Records supplied ->
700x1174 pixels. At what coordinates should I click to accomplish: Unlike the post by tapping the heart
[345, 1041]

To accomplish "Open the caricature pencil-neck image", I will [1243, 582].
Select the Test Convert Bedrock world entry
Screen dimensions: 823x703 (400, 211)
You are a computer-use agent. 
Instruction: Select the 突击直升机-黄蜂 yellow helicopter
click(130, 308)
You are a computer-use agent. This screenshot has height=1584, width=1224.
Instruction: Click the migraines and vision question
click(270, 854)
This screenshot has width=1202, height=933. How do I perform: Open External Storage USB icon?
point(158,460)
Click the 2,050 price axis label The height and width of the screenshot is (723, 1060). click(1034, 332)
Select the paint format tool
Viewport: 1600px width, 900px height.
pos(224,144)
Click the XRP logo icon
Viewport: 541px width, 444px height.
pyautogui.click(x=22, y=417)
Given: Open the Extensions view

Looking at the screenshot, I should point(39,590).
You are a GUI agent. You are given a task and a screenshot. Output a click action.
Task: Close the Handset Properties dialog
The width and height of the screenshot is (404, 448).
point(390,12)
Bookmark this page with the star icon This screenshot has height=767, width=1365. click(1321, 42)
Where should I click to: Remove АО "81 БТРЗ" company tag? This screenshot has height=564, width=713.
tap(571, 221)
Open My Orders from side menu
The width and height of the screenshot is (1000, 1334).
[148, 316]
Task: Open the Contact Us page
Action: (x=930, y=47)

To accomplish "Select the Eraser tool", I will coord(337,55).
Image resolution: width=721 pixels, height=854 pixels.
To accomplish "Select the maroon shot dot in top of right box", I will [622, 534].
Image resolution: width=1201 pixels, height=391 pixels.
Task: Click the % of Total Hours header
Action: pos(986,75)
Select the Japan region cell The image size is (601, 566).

Task description ->
Starting at the top of the material and stopping after the line that contains "click(130, 308)", reproduce those lines with "caricature" swapped for "cartoon" and everything else left unchanged.

Solution to the problem ->
700x1174 pixels. At what coordinates should I click to accomplish: Unlike the post by tapping the heart
[345, 1041]

To accomplish "Open the cartoon pencil-neck image", I will [1243, 582].
Select the Test Convert Bedrock world entry
Screen dimensions: 823x703 (400, 211)
You are a computer-use agent. 
Instruction: Select the 突击直升机-黄蜂 yellow helicopter
click(130, 308)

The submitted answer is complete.